[Source records]
****

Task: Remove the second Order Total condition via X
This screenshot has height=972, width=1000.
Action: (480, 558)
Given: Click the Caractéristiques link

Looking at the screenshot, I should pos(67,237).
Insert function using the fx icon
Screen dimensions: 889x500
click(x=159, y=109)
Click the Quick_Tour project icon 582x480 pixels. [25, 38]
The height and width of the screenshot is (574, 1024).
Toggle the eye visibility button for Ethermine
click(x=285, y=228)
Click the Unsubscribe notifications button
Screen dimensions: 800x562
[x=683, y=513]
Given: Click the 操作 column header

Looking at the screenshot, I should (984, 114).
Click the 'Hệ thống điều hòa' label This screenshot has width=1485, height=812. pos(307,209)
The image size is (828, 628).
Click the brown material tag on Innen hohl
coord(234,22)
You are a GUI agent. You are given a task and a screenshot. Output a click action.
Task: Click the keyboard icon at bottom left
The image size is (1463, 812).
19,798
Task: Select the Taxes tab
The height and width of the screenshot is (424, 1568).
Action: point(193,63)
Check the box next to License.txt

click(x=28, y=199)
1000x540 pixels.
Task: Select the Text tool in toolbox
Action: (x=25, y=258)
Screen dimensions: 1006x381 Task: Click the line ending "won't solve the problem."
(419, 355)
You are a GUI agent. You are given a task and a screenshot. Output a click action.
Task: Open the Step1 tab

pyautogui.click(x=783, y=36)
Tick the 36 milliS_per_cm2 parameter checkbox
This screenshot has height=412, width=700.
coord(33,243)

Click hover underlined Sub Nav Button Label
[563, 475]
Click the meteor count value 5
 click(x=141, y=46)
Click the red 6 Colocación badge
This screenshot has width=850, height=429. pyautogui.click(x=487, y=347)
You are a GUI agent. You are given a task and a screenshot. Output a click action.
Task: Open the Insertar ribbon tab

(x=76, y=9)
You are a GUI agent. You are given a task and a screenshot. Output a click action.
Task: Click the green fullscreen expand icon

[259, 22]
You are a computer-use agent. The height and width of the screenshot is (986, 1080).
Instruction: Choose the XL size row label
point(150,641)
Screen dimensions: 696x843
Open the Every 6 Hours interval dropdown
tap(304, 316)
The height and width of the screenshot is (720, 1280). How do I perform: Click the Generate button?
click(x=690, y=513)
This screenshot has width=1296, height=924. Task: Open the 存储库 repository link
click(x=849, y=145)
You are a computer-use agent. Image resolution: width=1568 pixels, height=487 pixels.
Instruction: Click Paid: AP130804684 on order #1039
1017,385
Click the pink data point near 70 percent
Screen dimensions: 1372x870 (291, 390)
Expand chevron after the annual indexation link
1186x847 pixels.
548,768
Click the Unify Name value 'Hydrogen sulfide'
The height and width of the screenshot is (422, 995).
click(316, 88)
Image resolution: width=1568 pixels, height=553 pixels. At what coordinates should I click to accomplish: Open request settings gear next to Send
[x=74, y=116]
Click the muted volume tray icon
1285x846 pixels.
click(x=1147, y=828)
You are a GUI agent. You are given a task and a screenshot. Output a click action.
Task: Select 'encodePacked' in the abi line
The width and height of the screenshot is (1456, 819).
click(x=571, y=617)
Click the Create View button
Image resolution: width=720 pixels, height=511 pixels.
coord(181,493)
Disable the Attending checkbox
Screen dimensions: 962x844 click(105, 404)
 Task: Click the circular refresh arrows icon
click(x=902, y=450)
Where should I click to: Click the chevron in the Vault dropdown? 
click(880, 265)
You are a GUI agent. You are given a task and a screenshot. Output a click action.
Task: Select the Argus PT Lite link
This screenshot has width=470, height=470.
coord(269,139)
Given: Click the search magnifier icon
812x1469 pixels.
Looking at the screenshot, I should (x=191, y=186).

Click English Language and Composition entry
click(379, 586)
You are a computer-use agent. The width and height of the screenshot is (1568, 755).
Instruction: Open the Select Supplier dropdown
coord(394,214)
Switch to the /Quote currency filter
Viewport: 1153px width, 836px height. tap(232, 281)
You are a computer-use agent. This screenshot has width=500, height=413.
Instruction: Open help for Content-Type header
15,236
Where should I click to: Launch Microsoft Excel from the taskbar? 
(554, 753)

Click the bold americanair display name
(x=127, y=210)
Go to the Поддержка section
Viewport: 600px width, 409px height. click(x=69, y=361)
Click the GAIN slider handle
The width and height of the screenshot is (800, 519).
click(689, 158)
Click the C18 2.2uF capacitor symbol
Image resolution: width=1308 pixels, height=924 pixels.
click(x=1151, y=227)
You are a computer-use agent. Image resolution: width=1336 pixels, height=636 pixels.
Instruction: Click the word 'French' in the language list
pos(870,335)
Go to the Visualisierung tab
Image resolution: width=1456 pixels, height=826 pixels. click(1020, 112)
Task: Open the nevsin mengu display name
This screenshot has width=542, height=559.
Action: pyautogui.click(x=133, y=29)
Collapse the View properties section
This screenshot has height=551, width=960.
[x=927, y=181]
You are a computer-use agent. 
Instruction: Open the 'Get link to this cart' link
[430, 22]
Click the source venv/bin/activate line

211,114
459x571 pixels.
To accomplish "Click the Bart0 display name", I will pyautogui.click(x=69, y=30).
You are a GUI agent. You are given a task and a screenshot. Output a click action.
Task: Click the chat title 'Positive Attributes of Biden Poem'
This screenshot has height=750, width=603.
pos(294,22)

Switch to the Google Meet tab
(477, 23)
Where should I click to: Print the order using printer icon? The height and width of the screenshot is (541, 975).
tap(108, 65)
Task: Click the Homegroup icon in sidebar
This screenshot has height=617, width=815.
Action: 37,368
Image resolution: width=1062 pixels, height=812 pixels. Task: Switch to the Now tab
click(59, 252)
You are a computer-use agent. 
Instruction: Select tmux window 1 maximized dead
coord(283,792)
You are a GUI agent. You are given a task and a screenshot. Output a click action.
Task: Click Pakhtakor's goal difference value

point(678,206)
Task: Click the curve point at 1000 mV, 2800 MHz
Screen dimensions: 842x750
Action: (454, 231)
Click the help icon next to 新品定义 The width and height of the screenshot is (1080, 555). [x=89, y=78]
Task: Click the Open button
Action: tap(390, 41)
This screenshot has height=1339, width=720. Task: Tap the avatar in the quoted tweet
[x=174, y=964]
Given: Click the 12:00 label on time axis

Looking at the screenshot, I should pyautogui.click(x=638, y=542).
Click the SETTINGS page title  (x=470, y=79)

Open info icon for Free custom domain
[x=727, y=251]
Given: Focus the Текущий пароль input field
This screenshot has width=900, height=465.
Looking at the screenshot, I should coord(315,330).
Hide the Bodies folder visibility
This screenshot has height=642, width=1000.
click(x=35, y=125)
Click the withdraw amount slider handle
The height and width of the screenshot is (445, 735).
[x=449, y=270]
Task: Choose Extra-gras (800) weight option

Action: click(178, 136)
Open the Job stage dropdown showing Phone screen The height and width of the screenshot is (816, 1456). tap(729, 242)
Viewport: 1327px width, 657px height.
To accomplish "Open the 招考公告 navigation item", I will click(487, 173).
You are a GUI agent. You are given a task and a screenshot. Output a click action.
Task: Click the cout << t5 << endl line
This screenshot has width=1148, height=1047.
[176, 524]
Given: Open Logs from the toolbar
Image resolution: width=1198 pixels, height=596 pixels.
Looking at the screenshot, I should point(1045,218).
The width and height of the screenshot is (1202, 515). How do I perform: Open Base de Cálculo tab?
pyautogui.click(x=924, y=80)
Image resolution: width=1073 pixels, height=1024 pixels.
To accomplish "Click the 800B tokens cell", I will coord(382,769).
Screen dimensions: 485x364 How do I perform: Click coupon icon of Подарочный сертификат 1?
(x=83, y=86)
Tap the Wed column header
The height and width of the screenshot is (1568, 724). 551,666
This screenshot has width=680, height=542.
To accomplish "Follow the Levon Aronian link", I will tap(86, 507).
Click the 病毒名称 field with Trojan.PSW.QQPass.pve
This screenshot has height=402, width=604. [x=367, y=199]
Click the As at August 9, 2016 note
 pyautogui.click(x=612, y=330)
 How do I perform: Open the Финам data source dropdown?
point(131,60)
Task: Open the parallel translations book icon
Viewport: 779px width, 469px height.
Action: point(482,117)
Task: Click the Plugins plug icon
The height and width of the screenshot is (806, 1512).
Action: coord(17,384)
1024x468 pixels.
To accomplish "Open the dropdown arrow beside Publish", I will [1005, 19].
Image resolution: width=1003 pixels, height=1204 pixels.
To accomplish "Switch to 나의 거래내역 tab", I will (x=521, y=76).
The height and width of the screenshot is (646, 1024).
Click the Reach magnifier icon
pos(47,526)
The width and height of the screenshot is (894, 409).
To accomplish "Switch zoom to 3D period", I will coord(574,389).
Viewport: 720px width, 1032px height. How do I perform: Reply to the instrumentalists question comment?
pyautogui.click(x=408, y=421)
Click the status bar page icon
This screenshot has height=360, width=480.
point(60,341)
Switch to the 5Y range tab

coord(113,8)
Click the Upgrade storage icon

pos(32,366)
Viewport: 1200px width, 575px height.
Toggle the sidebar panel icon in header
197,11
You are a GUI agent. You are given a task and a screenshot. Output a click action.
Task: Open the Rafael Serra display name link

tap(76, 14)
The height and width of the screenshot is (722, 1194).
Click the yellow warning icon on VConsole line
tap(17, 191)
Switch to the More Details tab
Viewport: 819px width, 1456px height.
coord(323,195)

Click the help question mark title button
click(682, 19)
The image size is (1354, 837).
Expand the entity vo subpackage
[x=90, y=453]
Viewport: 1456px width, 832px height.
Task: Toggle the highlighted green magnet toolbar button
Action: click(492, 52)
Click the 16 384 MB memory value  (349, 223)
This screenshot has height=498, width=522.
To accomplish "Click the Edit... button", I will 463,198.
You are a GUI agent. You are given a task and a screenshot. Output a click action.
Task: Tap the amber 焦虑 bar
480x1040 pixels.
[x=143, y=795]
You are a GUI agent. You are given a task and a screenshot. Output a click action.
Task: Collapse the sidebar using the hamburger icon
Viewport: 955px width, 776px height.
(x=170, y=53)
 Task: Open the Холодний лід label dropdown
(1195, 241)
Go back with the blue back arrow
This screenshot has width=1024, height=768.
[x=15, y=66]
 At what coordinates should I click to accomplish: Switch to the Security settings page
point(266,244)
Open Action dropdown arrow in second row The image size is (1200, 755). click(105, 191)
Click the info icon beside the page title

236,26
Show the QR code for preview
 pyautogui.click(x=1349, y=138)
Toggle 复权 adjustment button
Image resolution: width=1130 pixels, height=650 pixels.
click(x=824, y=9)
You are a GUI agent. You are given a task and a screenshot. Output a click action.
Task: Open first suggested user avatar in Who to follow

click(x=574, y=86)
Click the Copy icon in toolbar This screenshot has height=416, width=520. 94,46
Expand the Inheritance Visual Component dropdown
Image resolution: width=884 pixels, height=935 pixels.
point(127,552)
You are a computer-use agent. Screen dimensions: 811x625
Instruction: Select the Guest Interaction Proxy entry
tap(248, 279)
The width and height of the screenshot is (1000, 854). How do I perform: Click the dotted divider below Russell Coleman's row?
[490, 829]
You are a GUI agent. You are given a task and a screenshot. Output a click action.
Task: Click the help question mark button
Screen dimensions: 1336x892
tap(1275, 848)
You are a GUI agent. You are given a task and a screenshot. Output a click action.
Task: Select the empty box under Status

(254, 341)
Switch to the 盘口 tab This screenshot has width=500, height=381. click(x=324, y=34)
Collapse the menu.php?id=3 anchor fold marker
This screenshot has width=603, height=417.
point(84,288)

****

- DESCRIPTION OF THE TASK -
Every line above that includes the word "second" should be listed.

- WRITTEN RESPONSE -
Task: Remove the second Order Total condition via X
Open Action dropdown arrow in second row The image size is (1200, 755). click(105, 191)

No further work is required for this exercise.